**To do:** Output every line of the material below, reproducing each one without any change.

Data taken from a collection:

>>>

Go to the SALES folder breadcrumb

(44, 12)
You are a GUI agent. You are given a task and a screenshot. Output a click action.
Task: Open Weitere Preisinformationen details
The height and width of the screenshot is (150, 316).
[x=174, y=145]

<<<

**Answer to this task:**
Go to the SALES folder breadcrumb

(44, 12)
You are a GUI agent. You are given a task and a screenshot. Output a click action.
Task: Open Weitere Preisinformationen details
The height and width of the screenshot is (150, 316).
[x=174, y=145]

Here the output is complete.